EXERCISE INSTRUCTIONS >> Set down each entry exactly as it stands, without altering a single character.

*** RECORDS PROVIDED ***

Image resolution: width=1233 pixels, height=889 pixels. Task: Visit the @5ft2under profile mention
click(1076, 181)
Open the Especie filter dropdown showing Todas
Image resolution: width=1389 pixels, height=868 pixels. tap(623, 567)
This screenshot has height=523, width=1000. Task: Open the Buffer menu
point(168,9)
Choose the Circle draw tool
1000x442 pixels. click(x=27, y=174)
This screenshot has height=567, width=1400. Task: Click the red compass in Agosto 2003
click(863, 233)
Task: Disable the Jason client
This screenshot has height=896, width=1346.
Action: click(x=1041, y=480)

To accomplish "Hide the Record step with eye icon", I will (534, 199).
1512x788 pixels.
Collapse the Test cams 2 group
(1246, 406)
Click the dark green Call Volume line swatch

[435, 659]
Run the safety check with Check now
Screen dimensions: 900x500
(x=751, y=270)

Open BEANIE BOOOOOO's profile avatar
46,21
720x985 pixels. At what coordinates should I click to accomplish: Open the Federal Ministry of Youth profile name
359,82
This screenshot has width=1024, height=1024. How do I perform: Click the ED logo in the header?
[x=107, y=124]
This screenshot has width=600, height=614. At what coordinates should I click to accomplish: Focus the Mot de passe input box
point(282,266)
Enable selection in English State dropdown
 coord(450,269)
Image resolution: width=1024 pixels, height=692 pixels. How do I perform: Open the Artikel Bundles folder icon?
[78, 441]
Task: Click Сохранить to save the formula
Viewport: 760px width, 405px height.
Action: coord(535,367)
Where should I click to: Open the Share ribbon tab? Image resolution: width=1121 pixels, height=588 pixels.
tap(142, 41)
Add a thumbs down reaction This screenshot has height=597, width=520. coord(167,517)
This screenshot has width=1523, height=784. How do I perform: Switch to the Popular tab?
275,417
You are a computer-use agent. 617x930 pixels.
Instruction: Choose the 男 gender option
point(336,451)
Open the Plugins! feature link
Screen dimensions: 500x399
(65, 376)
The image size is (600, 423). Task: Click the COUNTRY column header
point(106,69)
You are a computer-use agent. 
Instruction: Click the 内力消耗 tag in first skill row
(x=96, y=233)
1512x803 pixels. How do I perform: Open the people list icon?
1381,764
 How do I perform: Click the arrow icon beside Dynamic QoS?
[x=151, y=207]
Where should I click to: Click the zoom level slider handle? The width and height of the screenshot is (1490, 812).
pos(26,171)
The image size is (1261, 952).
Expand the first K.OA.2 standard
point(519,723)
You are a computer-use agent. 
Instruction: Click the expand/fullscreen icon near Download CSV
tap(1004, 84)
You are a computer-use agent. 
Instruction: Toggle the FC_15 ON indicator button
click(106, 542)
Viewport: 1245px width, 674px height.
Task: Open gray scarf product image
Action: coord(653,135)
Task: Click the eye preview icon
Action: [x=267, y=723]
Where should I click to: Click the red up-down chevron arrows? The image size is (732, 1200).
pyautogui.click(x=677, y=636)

*** End of RECORDS PROVIDED ***

RESPONSE AREA >>
Image resolution: width=1233 pixels, height=889 pixels. Task: Visit the @5ft2under profile mention
click(1076, 181)
Open the Especie filter dropdown showing Todas
Image resolution: width=1389 pixels, height=868 pixels. tap(623, 567)
This screenshot has height=523, width=1000. Task: Open the Buffer menu
point(168,9)
Choose the Circle draw tool
1000x442 pixels. click(x=27, y=174)
This screenshot has height=567, width=1400. Task: Click the red compass in Agosto 2003
click(863, 233)
Task: Disable the Jason client
This screenshot has height=896, width=1346.
Action: click(x=1041, y=480)

To accomplish "Hide the Record step with eye icon", I will (534, 199).
1512x788 pixels.
Collapse the Test cams 2 group
(1246, 406)
Click the dark green Call Volume line swatch

[435, 659]
Run the safety check with Check now
Screen dimensions: 900x500
(x=751, y=270)

Open BEANIE BOOOOOO's profile avatar
46,21
720x985 pixels. At what coordinates should I click to accomplish: Open the Federal Ministry of Youth profile name
359,82
This screenshot has width=1024, height=1024. How do I perform: Click the ED logo in the header?
[x=107, y=124]
This screenshot has width=600, height=614. At what coordinates should I click to accomplish: Focus the Mot de passe input box
point(282,266)
Enable selection in English State dropdown
 coord(450,269)
Image resolution: width=1024 pixels, height=692 pixels. How do I perform: Open the Artikel Bundles folder icon?
[78, 441]
Task: Click Сохранить to save the formula
Viewport: 760px width, 405px height.
Action: coord(535,367)
Where should I click to: Open the Share ribbon tab? Image resolution: width=1121 pixels, height=588 pixels.
tap(142, 41)
Add a thumbs down reaction This screenshot has height=597, width=520. coord(167,517)
This screenshot has width=1523, height=784. How do I perform: Switch to the Popular tab?
275,417
You are a computer-use agent. 617x930 pixels.
Instruction: Choose the 男 gender option
point(336,451)
Open the Plugins! feature link
Screen dimensions: 500x399
(65, 376)
The image size is (600, 423). Task: Click the COUNTRY column header
point(106,69)
You are a computer-use agent. 
Instruction: Click the 内力消耗 tag in first skill row
(x=96, y=233)
1512x803 pixels. How do I perform: Open the people list icon?
1381,764
 How do I perform: Click the arrow icon beside Dynamic QoS?
[x=151, y=207]
Where should I click to: Click the zoom level slider handle? The width and height of the screenshot is (1490, 812).
pos(26,171)
The image size is (1261, 952).
Expand the first K.OA.2 standard
point(519,723)
You are a computer-use agent. 
Instruction: Click the expand/fullscreen icon near Download CSV
tap(1004, 84)
You are a computer-use agent. 
Instruction: Toggle the FC_15 ON indicator button
click(106, 542)
Viewport: 1245px width, 674px height.
Task: Open gray scarf product image
Action: coord(653,135)
Task: Click the eye preview icon
Action: [x=267, y=723]
Where should I click to: Click the red up-down chevron arrows? The image size is (732, 1200).
pyautogui.click(x=677, y=636)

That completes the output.